Volviendo al comunicado, las organizaciones que lo firman proclaman la necesidad de proteger a la infancia a toda costa. Porque los niños son los más vulnerables en tiempos de crisis, aunque su situación no sea tan visible como la de otros colectivos; en cambio, son los que menos opciones tienen de defenderse por sí mismos. Y esa protección no depende sólo de sus familias, sino también de las administraciones, los partidos políticos y la sociedad. En este sentido, las organizaciones identifican varias líneas de actuación imprescindibles: asegurar a los más pequeños el acceso a los alimentos y materiales necesarios para su desarrollo, a una vivienda digna, a la educación y a una sanidad de calidad; además de protegerles ante el desamparo o la violencia.

El comunicado menciona también que el Gobierno está elaborando un Plan Nacional de Acción para la Inclusión Social 2013-2016, en el que estas organizaciones han participado con varias sugerencias.
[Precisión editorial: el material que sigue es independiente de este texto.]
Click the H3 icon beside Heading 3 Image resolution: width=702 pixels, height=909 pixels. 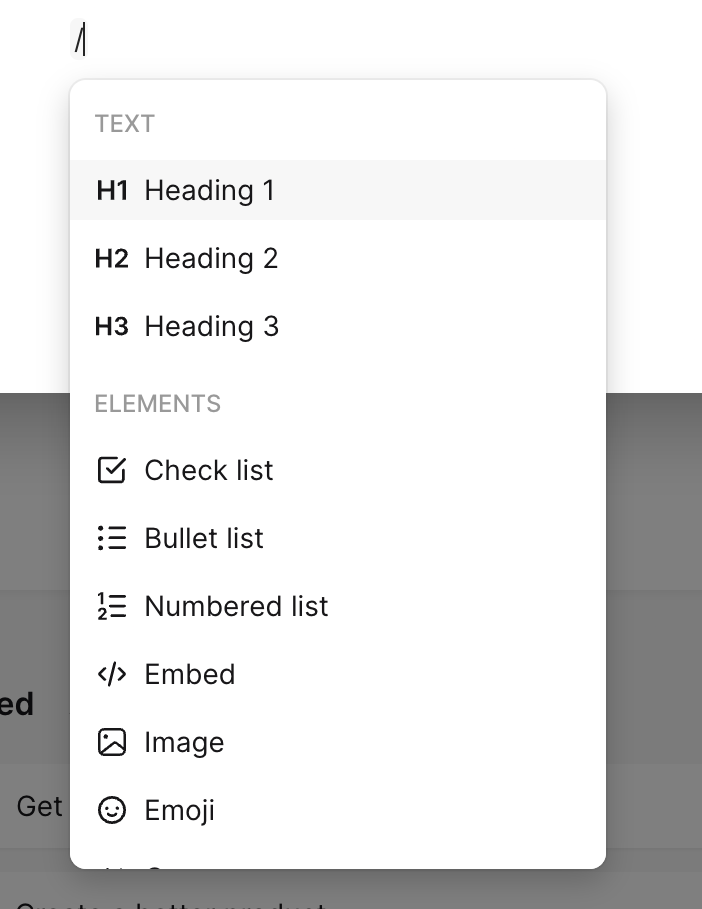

Parece que el compromiso por parte del Gobierno en ese plan nacional es dar prioridad al tratamiento de la pobreza infantil. Confiemos en que se cumpla ese objetivo. Como dice UNICEF Comité Español en su informe, “a los niños hay que protegerlos ahora, pero también son actores sociales por sí mismos, con un enorme potencial de cambio y de esperanza. Quizás sea este el mejor momento para apostar por ellos y afrontar una ‘recuperación con rostro humano’ como estrategia de salida de la crisis”.